With that, colleagues, I also welcome our witnesses for our panel.

Mr. Chidi Oguamanam is a professor in the Faculty of Law and is here in person.

We also have a video conference. I welcome each of you. From the Canadian Association of Agri-Retailers, we have Delaney Ross Burtnack. From the Agricultural Credit Corporation, we have Jaye Atkins, and from the Compost Council of Canada, we have Susan Antler.

I'm going to leave the professor until last just in case we have a video interruption, so that gives us a little time should something go wrong with our video.

I will start with the Canadian Association of Agri-Retailers and Delaney Ross Burtnack, who is the president and chief executive officer.

11 a.m.

Delaney Ross Burtnack President and Chief Executive Officer, Canadian Association of Agri-Retailers

Good morning.

Thank you, Mr. Chairman, and members of the committee, for the opportunity to join you today and share CAAR's position regarding Bill C-18 on behalf of the Canadian agri-retail association and industry.

My name is Delaney Ross Burtnack. I am the president and CEO of CAAR, the Canadian Association of Agri-Retailers.
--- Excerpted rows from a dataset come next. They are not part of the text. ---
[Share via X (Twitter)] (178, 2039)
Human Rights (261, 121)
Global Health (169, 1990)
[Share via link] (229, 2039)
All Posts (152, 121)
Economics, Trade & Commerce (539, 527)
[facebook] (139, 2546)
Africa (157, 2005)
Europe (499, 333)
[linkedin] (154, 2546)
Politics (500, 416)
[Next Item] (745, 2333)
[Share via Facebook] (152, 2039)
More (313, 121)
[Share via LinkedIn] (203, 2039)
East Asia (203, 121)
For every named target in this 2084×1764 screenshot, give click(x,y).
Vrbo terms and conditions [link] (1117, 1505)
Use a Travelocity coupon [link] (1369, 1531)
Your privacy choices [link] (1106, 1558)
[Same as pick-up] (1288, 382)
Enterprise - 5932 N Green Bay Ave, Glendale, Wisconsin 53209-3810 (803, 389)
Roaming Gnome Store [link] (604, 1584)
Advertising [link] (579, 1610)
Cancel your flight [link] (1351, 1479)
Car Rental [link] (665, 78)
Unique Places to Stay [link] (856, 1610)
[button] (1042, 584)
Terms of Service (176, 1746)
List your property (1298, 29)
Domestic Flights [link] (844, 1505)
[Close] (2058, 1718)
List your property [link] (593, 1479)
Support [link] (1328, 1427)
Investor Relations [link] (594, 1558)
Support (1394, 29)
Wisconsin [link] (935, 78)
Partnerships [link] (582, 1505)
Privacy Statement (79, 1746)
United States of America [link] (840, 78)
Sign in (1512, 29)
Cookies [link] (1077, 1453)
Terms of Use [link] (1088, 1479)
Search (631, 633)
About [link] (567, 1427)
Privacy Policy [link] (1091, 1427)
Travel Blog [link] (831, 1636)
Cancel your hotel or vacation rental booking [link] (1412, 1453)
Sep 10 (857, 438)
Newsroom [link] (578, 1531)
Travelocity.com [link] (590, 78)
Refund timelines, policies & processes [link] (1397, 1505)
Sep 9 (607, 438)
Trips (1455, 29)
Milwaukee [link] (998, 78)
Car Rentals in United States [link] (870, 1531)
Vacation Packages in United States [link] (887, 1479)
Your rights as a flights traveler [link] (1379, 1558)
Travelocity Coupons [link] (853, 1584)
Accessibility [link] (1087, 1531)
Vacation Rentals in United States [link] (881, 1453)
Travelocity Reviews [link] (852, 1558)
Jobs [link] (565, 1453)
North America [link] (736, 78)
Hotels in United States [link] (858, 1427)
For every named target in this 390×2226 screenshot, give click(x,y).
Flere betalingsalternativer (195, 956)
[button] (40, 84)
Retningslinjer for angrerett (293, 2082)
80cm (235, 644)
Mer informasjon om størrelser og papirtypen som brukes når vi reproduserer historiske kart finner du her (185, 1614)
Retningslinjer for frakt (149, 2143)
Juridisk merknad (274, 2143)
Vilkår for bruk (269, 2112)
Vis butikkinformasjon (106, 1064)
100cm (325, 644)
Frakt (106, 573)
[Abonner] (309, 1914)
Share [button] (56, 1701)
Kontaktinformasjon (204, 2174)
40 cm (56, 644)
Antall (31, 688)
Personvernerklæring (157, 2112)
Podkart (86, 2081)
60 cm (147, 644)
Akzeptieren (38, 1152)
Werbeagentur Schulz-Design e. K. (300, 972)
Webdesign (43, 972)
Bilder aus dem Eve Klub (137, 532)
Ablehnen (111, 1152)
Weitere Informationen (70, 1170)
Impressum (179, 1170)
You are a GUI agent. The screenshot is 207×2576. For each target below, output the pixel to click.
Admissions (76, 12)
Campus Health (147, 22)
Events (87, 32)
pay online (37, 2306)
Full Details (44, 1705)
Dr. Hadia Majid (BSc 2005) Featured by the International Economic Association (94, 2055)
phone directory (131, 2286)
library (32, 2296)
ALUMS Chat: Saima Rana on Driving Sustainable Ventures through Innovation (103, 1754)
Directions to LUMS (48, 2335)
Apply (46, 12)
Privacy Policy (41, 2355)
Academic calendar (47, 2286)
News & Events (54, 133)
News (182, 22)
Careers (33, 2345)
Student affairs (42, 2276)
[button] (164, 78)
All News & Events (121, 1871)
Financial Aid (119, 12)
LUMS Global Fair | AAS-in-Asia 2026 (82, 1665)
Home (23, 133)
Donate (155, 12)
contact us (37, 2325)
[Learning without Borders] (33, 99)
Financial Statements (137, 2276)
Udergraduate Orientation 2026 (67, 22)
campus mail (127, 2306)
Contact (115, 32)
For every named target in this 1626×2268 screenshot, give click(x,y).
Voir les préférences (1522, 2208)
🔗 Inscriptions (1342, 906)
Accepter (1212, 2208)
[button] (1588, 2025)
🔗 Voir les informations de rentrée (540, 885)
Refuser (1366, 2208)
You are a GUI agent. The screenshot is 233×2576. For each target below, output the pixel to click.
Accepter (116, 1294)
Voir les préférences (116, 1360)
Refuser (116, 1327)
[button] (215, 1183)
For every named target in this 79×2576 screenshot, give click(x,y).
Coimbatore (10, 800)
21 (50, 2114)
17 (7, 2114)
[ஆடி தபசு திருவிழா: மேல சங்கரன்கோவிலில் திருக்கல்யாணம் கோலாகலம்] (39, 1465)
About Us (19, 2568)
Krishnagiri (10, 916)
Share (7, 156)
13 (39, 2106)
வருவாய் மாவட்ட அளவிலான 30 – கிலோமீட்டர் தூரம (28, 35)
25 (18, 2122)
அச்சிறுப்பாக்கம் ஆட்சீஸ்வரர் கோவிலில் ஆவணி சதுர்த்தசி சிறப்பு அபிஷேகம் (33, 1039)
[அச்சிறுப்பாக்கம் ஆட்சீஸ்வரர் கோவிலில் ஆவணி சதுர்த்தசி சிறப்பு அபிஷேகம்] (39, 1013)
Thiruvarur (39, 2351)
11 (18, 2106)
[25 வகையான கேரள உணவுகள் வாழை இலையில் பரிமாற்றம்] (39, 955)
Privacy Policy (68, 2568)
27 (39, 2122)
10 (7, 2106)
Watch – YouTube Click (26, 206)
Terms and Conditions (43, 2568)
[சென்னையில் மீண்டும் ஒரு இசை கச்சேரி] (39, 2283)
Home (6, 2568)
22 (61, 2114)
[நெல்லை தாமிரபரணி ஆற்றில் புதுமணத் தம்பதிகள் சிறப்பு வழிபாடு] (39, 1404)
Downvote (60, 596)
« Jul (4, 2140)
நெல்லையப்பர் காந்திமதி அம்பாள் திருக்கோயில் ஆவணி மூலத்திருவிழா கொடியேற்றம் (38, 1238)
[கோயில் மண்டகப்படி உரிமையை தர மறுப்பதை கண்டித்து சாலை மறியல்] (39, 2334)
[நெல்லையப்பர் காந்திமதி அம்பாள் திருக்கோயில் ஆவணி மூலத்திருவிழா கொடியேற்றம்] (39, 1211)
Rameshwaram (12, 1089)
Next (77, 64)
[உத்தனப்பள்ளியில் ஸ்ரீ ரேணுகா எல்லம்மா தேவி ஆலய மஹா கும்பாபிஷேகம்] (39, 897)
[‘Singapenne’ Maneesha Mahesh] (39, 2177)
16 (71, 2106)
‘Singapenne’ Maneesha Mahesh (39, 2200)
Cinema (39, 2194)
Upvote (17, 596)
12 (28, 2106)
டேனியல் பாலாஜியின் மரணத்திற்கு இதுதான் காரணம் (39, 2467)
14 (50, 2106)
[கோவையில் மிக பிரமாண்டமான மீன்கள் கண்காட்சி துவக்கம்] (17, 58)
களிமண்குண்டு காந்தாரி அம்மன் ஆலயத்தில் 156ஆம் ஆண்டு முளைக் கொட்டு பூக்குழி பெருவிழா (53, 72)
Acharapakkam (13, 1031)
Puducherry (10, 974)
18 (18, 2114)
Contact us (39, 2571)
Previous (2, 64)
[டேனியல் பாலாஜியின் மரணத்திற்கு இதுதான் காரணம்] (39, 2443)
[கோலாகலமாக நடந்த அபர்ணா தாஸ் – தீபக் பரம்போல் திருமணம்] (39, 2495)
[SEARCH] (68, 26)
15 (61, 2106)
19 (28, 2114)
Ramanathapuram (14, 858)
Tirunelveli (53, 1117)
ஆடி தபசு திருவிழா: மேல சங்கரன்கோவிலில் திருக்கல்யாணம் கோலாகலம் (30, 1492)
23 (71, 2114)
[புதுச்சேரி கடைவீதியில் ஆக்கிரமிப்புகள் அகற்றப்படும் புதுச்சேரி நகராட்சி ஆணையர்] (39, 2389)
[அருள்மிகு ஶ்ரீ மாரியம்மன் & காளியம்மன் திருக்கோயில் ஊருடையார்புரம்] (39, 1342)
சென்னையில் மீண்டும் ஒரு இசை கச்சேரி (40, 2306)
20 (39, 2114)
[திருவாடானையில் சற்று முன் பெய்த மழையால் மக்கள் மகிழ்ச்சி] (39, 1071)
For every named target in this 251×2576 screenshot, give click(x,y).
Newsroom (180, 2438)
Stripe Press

We represent the trusted support network for Canadian farmers, including agri-retailers large and small, as well as the crop input manufacturers, agronomy experts, transportation companies, and other service providers who support agri-retailers across Canada.

You are surely aware that Canada is well-positioned to be a global leader in meeting the burgeoning need to produce a higher volume of high quality, affordable food in order to feed a growing world population. However, projections of global demand in the next 35 years will require food producers to nearly double the amount of food currently produced. This is an unprecedented level of growth that will require significant innovation. For crop producers, success in achieving that goal will begin with access to the best possible crop inputs, including new crop varieties.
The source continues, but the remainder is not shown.